Ask Audrey: Twickenham will be full of horse-faced people with posh English accents looking for a place to ditch their Range Rover

Sorting out Cork people...

Ask Audrey: Twickenham will be full of horse-faced people with posh English accents looking for a place to ditch their Range Rover

Sorting out Cork people...

C’mere, what’s the story with herbal Viagra?

My buddy, Stocky, brought some back from Amsterdam and I thought grand job, I’ll get the old pump primed now for the Bank Holiday weekend. To cut a long story short, I do be like the Elysian Tower.

It’s got so bad that the old doll did a legger to Killarney to get away from me for a few days.

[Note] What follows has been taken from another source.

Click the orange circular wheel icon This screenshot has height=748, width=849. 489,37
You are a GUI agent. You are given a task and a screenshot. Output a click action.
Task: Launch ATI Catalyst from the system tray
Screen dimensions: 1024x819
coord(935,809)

I was going to follow her down, but to be honest with you, I’m having trouble getting into the car. Do you know how I might be able to deflate the situation, so to speak?

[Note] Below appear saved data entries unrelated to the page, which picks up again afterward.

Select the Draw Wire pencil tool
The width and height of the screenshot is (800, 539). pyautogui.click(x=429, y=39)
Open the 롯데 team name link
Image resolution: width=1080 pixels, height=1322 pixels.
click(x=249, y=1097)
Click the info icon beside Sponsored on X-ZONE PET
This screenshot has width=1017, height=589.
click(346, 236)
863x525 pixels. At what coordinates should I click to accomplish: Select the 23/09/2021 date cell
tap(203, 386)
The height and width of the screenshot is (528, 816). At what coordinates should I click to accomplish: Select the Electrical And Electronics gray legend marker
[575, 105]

– Dowtcha Donie, I’m afraid to answer the door in case it’s me Mam.

That could get you written out of the will. (Not that she has much to leave.) My dopey ex-boyfriend had a similar problem after he brought some pills back from Berlin.

I said what you need now is a few hours in the pub, to see if you can get brewer’s droop.

He said, no, they only serve Heineken or Carlsberg. (That’s what I was up against.) If you don’t fancy booze to ‘soften your cough’, I hear they are having a beauty contest in Macroom. (That should be enough to put any man off.)

Ciao. I gave up chasing women for Lent, which is virtually impossible because I am Italian. However, I hear now that your Patrick’s Day is not actually part of Lent, so I can be, how you say, like a dog with two mickeys. (I love you Ireland.)

Where would be a good place to chase women this Saturday?

– Antonio, Milan and St Lukes, are you interested?

Si issimo, as you probably say in Italian. Unfortunately, I have to go on a counselling retreat weekend with My Conor to try and save our car crash of a marriage. (Shame.)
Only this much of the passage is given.